» **ASSIGNED TASK A**
For each statement, say whether it agrees with the Ideas Factory text. Answer yes or no and quote the deciding words. (i) The proposal is the policy of the Social Liberal Forum. (ii) The proposed inspection agency would need to be independent of local government. (iii) Inspections should be routine.
» **ASSIGNED TASK B**
Answer these questions from the Ideas Factory text.
(i) To which group will the proposal and its response be passed?
(ii) Whose name is given with the proposal?
(iii) What three ways does the proposal suggest for raising public concerns about a service?
» **ASSIGNED TASK C**
Write out the part of the Ideas Factory text starting at "The Ideas Factory" and ending at "Manifesto Working Group.".

» **QUOTED PASSAGE**
↓↓↓

The Ideas Factory is a chance for you to pitch your own idea of what should be in the next Liberal Democrat manifesto. The proposal here is not the policy of the Social Liberal Forum. We will however be passing it - and the response it generates - onto the Manifesto Working Group.

The Proposal

Richard Church: Public services are now more accountable to inspectors than they are to the public they serve. Millions are spent on auditing and inspecting schools, hospitals, police and every aspect of local authority services, and millions more are spent by public services in preparing for and responding to inspections. We live by the star ratings and the sound bites that these inspections produce, and public services live or die by a few distorted words in an inspectors report. The Lib Dem pledge for health services, police etc to be more accountable to local government or new elected bodies will mean nothing unless we take a hatchet to nationally imposed inspection regimes. There will always be a role for checking that public money is soundly spent and that public entitlements are delevered, but from those basics a centralised and self perpetuating inspection industry has grown. Inspections have become routine, when they should be exceptional, to be used when a problem is perceived. We need to make the inspection industry responsive to local concerns,it should itself be a service that can be harnessed by a local community to tackle a service that has become unresponsive and is offering poor value. We should create a single locally based inspection agency, able to respond to public concerns about a service (maybe through a petition, scrutiny or councillor concerns) and able to call on natiional specialist expertise to inspect and report on a service giving cause for concern. It clearly needs to be independent of local government, but with the authority to inspect within and beyond local government. The key though is that it is only empowered to act where a sound and verifiable concern has been raised. Localism means taking some risks, many services will be far more responsive to local needs, but there will always be some that will fail. Inspections can help a service to improve through comparison and challenge, but it does not need the highly centralised and formulaic regime of inspection we have at present. Think of the money we will save!

↑↑↑

» **DATASET CONTENT**
↓↓↓

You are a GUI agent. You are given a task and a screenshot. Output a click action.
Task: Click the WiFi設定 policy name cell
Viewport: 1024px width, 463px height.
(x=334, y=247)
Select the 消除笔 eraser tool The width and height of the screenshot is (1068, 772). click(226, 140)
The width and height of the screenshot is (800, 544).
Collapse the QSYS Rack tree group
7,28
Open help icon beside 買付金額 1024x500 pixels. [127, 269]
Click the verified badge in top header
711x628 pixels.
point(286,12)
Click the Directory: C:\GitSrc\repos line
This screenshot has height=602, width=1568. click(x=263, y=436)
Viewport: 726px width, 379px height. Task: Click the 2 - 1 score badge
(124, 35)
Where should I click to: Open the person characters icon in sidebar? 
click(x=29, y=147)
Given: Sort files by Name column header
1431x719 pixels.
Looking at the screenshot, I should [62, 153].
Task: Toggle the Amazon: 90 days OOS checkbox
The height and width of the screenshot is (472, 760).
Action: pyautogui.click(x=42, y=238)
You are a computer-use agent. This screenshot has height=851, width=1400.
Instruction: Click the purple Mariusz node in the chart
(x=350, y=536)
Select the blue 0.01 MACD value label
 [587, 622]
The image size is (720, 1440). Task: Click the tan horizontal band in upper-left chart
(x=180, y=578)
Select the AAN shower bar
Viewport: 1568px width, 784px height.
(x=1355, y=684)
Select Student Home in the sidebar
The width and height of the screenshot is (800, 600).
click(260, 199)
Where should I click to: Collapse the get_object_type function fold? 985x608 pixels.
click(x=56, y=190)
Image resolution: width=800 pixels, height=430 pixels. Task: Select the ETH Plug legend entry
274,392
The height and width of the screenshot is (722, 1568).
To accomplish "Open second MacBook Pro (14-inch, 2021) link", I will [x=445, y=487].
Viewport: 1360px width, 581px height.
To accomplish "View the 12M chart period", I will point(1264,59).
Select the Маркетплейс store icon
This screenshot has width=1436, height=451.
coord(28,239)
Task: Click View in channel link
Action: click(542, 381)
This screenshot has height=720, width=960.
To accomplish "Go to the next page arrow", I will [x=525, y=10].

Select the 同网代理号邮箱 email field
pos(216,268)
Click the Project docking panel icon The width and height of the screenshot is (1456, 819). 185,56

↑↑↑

» **YOUR RESPONSE A**
(i) No: "The proposal here is not the policy of the Social Liberal Forum."
(ii) Yes: "It clearly needs to be independent of local government"
(iii) No: "Inspections have become routine, when they should be exceptional"

» **YOUR RESPONSE B**
(i) The Manifesto Working Group
(ii) Richard Church
(iii) A petition, scrutiny or councillor concerns

» **YOUR RESPONSE C**
The Ideas Factory is a chance for you to pitch your own idea of what should be in the next Liberal Democrat manifesto. The proposal here is not the policy of the Social Liberal Forum. We will however be passing it - and the response it generates - onto the Manifesto Working Group.